Original co-sponsors of the bill include Reps. Tammy Baldwin (D-Wisc.), Lois Capps (D-Calif.), Judy Chu (D-Calif.), Steve Cohen (D-Tenn.), Susan Davis (D-Calif.), Keith Ellison (D-Minn.), Raul Grijalva (D-Ariz.), Carolyn Cheeks Kilpatrick (D-Mich.), Dennis Kucinich (D-Ohio), Barbara Lee (D-Calif.), Dennis Moore (D-Kansas), Carolyn Maloney (D-N.Y.), Kendrick Meek (D-Fla.), Jan Schakowsky (D-Ill.), Louise Slaughter (D-N.Y.), Pete Stark (D-Calif.), Diane Watson (D-Calif.), and Lynn Woolsey (D-Calif.).
“Fulfilling the need for sexual and reproductive health services would produce dramatic results,” Rep. Clarke said in a statement. “For example, providing contraceptives to the 215 million women in developing countries who are not able to access modern contraceptive methods would avert: 53 million unintended pregnancies; 150,000 women from dying of pregnancy-related complications; 600,000 children from losing their mothers, and 25 million induced abortions each year. Simultaneously investing in family planning services and pregnancy-related care would achieve even greater results by slashing maternal deaths by 70 percent and newborn deaths by almost half.”

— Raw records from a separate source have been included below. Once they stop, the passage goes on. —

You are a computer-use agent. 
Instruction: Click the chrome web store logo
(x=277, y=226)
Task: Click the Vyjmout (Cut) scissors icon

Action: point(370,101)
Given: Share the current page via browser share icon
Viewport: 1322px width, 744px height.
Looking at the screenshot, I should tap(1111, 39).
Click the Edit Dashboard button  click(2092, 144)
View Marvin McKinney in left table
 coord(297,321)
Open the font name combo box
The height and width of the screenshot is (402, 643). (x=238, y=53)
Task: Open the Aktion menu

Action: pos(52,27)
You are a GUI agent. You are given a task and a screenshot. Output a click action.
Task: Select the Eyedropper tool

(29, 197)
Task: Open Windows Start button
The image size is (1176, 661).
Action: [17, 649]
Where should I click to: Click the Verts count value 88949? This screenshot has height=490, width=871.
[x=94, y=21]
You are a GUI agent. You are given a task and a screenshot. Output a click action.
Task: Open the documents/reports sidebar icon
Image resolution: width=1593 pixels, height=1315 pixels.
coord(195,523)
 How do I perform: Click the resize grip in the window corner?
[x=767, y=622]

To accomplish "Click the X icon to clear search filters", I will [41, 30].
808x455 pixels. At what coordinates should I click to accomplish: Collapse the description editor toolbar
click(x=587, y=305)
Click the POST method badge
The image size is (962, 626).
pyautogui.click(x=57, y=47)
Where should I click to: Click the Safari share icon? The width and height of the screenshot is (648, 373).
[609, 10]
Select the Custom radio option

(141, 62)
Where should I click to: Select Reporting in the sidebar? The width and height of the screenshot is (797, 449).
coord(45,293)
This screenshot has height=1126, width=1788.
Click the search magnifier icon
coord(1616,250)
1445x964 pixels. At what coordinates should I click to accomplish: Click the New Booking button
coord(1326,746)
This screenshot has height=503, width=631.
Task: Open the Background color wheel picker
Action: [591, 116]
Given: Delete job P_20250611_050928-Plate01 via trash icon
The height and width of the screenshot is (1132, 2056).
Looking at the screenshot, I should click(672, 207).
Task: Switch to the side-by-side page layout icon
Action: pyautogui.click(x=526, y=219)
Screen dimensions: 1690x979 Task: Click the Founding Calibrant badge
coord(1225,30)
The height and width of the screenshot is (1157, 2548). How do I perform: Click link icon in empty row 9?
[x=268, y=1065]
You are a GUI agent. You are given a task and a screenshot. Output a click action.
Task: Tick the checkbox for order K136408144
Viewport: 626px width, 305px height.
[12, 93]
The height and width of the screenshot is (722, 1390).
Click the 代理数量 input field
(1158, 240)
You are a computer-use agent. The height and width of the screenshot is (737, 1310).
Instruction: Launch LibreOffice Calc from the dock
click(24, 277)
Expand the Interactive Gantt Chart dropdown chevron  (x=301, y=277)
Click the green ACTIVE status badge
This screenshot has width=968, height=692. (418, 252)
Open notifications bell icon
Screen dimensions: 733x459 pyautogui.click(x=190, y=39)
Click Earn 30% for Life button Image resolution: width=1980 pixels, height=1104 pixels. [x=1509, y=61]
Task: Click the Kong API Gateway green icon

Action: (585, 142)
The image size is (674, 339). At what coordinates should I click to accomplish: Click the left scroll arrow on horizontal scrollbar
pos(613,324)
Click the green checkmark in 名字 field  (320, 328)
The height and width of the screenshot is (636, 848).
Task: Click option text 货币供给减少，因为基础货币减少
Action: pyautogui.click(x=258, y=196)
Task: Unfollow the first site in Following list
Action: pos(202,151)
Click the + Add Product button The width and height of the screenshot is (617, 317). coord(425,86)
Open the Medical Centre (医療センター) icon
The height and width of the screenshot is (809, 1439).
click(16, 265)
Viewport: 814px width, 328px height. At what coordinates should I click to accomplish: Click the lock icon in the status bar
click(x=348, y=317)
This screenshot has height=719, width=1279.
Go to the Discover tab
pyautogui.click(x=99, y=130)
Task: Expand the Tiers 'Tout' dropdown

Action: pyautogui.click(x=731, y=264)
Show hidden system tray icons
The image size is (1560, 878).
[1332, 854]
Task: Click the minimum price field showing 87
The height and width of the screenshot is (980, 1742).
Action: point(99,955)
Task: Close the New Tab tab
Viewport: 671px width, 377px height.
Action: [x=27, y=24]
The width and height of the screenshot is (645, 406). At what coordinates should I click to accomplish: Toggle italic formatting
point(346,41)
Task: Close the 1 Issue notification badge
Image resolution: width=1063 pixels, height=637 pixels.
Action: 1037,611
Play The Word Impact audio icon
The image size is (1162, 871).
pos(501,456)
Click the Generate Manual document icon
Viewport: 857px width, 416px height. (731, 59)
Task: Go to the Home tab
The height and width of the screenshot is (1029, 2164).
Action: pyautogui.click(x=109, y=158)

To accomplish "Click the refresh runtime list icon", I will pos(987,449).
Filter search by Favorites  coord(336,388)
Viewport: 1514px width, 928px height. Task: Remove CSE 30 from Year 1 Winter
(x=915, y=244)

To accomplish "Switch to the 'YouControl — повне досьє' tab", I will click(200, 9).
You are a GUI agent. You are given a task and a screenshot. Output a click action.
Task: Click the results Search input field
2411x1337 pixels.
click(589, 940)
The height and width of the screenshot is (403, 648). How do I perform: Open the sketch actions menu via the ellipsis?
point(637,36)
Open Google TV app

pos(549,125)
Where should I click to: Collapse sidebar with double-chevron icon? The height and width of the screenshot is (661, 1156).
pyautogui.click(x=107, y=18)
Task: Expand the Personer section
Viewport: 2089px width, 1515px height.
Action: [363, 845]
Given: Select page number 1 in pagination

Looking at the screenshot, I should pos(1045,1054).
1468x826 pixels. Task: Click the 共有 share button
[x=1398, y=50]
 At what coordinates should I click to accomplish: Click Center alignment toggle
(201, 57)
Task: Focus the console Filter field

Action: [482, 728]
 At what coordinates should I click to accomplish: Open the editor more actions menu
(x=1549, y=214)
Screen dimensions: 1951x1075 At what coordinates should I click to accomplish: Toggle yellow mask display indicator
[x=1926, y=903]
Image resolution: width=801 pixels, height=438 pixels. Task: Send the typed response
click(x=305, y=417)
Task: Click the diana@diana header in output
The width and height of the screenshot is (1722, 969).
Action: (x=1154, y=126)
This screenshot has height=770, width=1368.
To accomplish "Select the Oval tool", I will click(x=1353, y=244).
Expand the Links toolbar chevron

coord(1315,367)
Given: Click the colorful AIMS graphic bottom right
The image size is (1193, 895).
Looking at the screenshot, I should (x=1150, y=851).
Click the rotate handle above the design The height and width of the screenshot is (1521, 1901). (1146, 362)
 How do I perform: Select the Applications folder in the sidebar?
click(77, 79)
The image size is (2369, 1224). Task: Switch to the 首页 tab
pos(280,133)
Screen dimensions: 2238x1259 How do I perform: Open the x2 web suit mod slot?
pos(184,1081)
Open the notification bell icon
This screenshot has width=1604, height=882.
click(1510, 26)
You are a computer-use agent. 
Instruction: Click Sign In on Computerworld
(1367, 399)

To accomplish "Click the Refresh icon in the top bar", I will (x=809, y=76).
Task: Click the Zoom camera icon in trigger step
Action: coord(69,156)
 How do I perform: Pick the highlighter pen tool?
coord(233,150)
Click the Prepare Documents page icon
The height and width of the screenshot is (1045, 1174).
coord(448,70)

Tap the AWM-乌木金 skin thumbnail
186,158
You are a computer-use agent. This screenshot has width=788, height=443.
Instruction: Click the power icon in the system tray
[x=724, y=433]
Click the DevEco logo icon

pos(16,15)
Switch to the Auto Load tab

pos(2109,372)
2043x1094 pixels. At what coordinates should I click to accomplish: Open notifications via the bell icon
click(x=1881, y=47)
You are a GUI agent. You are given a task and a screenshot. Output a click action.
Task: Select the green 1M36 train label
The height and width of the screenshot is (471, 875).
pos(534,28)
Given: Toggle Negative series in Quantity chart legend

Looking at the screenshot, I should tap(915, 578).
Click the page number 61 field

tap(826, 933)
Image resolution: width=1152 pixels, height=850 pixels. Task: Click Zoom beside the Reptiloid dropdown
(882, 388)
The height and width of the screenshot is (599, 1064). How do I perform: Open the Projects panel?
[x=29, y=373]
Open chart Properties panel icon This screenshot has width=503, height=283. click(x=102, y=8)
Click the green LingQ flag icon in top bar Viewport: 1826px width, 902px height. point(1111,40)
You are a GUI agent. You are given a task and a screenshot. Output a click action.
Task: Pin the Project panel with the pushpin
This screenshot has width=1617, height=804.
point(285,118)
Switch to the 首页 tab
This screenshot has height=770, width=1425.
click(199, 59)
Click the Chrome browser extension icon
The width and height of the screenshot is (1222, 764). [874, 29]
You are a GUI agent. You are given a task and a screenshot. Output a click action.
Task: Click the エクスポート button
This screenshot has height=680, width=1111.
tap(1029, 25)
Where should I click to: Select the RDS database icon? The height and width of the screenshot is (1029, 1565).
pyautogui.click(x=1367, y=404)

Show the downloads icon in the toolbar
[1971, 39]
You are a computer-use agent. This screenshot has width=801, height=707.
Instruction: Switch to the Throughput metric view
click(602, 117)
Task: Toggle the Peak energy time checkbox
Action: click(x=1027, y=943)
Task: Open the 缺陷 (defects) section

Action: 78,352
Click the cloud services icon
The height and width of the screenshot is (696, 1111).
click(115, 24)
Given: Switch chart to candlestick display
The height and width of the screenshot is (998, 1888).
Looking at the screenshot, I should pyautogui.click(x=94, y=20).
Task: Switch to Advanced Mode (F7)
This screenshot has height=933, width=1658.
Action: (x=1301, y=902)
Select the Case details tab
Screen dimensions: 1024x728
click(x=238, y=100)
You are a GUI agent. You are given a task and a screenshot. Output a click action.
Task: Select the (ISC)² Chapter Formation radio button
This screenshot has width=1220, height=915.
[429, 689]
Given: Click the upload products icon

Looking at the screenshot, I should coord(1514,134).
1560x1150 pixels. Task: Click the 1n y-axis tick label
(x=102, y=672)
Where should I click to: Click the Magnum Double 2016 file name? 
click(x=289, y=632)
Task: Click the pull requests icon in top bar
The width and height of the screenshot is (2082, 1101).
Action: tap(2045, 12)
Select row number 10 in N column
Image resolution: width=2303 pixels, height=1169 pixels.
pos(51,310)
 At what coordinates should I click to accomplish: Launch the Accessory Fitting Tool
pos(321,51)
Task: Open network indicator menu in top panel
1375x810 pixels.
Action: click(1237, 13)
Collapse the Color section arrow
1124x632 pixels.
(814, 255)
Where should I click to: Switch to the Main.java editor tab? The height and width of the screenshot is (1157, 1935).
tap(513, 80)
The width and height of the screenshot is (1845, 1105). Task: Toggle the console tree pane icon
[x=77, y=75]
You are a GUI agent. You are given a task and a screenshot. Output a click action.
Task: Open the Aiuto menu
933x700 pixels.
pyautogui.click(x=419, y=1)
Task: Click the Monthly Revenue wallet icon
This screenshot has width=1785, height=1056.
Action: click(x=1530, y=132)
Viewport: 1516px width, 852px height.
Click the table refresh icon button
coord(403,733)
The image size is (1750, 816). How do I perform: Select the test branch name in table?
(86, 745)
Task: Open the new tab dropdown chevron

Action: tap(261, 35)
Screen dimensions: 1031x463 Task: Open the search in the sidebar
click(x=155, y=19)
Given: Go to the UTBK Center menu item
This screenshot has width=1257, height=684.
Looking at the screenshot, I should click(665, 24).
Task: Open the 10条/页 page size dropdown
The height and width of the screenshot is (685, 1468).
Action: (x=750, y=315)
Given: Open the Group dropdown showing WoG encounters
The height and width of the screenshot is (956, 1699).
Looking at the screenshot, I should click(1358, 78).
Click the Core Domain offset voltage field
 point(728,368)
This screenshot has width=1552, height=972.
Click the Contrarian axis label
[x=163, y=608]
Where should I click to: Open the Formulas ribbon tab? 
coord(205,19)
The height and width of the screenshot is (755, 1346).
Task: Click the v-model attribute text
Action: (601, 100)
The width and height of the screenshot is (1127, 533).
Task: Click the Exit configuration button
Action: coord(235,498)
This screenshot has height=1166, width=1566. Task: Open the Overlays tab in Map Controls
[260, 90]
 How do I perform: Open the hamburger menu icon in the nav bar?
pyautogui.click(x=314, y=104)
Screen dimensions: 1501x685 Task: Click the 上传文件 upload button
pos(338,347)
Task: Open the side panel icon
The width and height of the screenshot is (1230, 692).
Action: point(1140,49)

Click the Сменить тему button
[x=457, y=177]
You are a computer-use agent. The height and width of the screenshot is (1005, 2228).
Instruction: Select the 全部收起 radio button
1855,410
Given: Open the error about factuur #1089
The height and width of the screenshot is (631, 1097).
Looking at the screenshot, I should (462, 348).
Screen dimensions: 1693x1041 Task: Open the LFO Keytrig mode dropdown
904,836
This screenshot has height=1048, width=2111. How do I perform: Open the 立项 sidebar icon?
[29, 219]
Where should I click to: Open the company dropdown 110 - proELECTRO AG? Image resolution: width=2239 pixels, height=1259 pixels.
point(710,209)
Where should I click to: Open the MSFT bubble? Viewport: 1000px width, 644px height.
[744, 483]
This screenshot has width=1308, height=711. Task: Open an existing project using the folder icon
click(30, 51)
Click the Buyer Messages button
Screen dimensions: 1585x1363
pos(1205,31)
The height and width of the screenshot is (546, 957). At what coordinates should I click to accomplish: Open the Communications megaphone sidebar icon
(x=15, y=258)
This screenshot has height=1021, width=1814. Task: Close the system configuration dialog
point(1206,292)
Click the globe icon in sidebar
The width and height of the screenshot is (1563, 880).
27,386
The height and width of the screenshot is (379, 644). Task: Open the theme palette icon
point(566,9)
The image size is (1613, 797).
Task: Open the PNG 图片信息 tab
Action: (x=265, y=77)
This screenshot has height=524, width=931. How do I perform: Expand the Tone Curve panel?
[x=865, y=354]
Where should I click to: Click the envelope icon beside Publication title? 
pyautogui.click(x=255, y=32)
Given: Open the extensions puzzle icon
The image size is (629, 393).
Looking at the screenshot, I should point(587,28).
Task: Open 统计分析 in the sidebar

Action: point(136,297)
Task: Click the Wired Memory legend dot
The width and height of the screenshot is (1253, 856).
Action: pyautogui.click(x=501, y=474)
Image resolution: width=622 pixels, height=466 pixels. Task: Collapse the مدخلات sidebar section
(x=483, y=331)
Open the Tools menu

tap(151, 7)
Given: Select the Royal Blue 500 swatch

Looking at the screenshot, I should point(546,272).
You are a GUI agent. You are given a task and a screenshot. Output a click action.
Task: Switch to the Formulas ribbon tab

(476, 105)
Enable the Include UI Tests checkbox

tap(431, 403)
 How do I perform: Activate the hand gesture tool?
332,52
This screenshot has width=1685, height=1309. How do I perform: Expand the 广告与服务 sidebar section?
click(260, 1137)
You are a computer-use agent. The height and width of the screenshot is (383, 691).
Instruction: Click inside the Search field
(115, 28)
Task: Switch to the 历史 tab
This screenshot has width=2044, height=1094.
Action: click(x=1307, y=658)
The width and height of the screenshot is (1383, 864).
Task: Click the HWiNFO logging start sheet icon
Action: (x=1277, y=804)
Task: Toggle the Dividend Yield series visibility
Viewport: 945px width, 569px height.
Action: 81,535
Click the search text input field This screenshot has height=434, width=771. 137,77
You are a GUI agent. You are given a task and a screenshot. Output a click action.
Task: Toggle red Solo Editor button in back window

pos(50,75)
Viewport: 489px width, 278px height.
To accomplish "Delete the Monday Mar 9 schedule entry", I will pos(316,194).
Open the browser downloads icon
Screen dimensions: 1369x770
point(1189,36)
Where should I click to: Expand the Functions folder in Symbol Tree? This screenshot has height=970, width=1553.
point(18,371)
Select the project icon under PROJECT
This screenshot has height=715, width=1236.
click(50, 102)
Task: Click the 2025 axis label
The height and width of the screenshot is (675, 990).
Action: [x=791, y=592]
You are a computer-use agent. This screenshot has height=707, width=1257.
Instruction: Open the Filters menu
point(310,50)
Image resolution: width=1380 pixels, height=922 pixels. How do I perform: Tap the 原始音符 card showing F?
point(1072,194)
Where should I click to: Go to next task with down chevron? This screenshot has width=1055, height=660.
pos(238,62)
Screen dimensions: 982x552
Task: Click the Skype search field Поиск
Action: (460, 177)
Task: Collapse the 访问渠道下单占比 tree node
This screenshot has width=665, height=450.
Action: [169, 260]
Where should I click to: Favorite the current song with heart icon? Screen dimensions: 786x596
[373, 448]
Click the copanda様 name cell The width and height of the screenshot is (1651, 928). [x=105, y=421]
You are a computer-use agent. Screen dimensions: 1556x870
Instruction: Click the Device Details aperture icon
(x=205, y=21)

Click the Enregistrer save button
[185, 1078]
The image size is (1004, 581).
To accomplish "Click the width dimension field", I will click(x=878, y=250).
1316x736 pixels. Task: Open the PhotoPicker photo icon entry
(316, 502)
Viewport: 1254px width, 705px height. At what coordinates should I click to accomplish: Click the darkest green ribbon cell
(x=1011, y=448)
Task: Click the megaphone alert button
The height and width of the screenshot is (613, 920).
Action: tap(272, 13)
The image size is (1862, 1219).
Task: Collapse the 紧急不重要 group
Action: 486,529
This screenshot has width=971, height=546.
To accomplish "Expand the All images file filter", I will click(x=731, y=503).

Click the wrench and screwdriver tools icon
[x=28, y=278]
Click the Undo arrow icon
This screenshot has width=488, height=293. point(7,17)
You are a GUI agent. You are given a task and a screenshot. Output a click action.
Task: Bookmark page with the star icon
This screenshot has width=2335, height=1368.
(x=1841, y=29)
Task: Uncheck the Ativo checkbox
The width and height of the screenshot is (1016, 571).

Reproductive and sexual health and justice organizations worked pro-actively in the weeks before the bill was introduced to educate members of Congress about it. Some groups also worked pro-actively to educate poetntial grassroots supporters in part by organizing a campus tour. Will Neville of Advocates for Youth writes:
The 2010 campus tour was a collaboration between students from U.S. colleges and universities, International Youth Speak Out Project activists from Nigeria and Jamaica, Advocates for Youth, and Americans for Informed Democracy. The tour was intended to highlight the voices and experiences of young people all over the world in the fight for youth sexual and reproductive health and rights. The…tour included stops at the George Washington University, Missouri University, Northwestern University, Rutgers University-Brunswick, Swarthmore College, and Western Kentucky University.